== EXCERPTED DATA
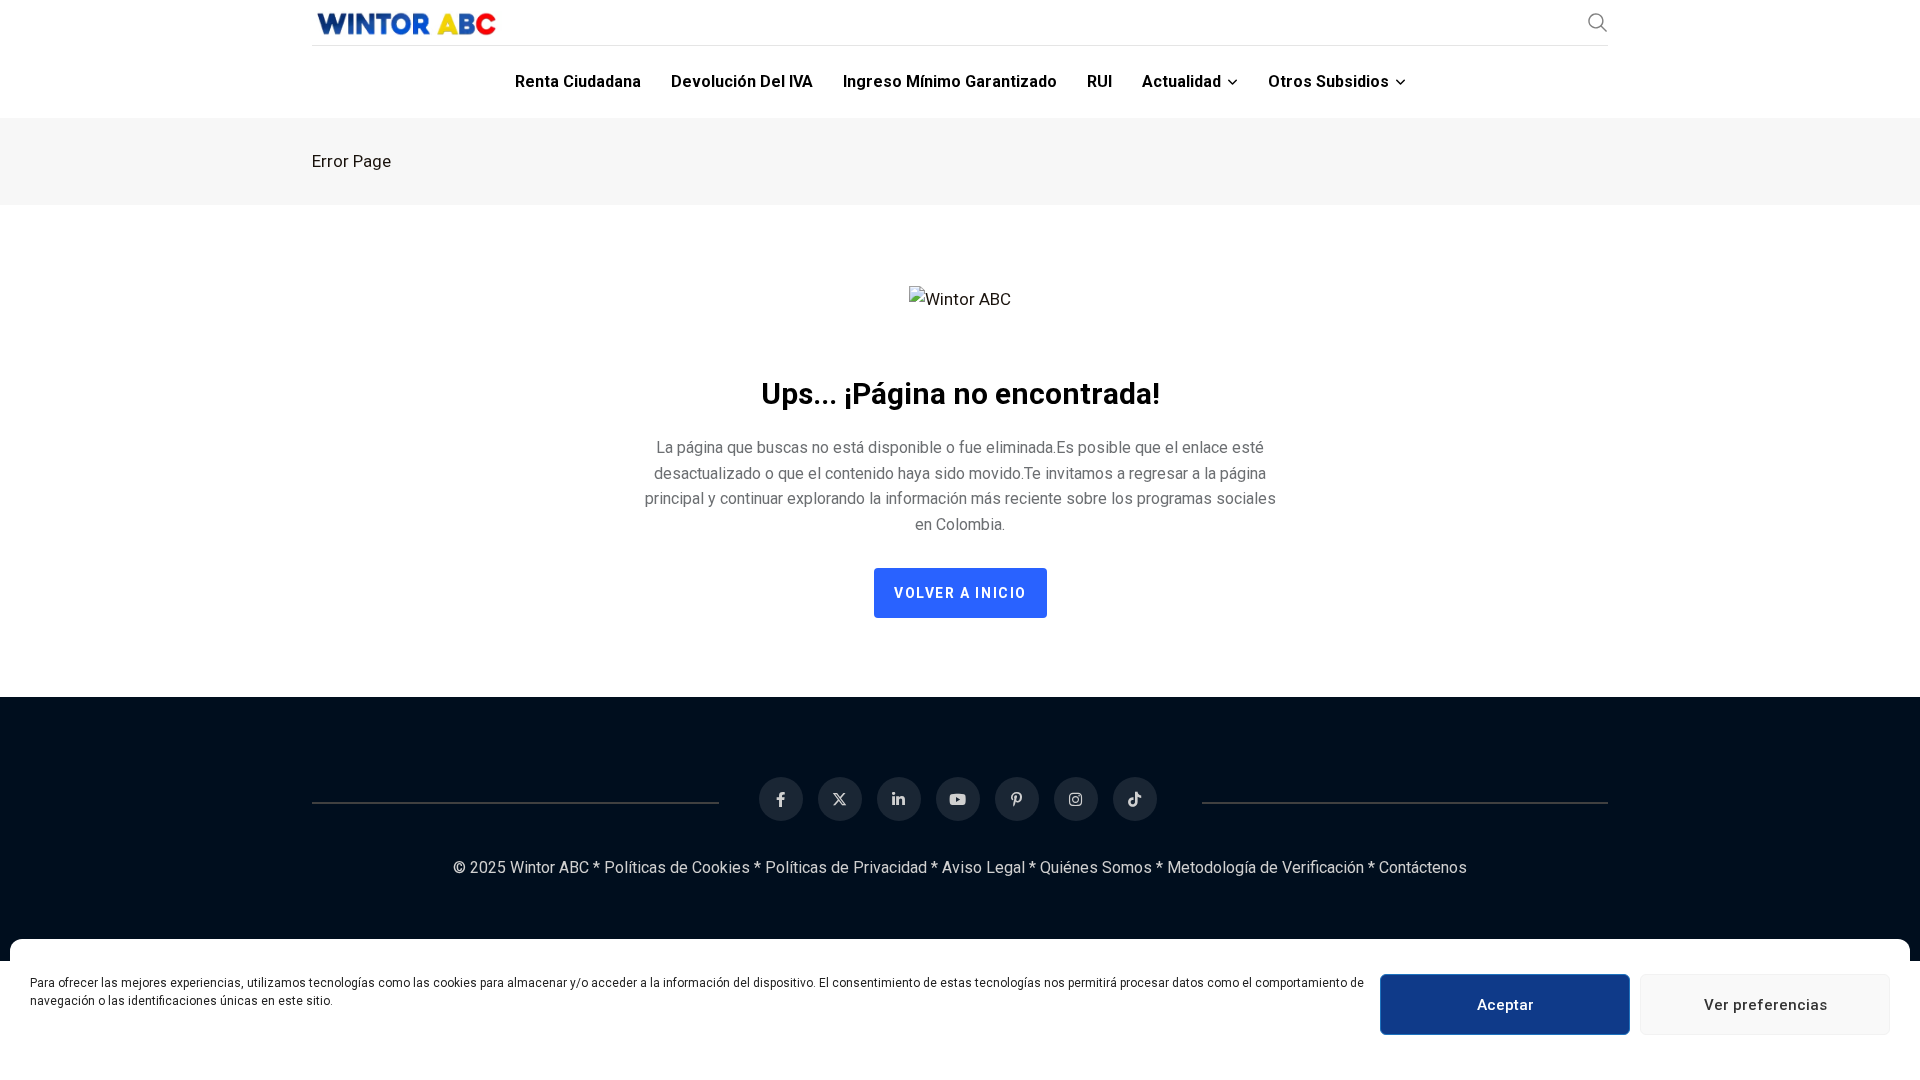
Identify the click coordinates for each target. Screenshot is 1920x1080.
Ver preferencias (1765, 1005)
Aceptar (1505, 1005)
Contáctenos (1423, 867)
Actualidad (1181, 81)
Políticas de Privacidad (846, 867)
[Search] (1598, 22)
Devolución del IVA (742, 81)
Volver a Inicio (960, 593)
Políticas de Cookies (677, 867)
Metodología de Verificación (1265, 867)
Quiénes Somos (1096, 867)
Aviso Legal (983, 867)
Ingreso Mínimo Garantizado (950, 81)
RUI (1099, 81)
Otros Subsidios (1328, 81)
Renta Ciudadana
====
**YOUR GOAL**
Using the records above, please retype only the run of lines from the line holding "Ver preferencias (1765, 1005)" through the last line, both ends included.

**RESPONSE FOR THIS EXERCISE**
Ver preferencias (1765, 1005)
Aceptar (1505, 1005)
Contáctenos (1423, 867)
Actualidad (1181, 81)
Políticas de Privacidad (846, 867)
[Search] (1598, 22)
Devolución del IVA (742, 81)
Volver a Inicio (960, 593)
Políticas de Cookies (677, 867)
Metodología de Verificación (1265, 867)
Quiénes Somos (1096, 867)
Aviso Legal (983, 867)
Ingreso Mínimo Garantizado (950, 81)
RUI (1099, 81)
Otros Subsidios (1328, 81)
Renta Ciudadana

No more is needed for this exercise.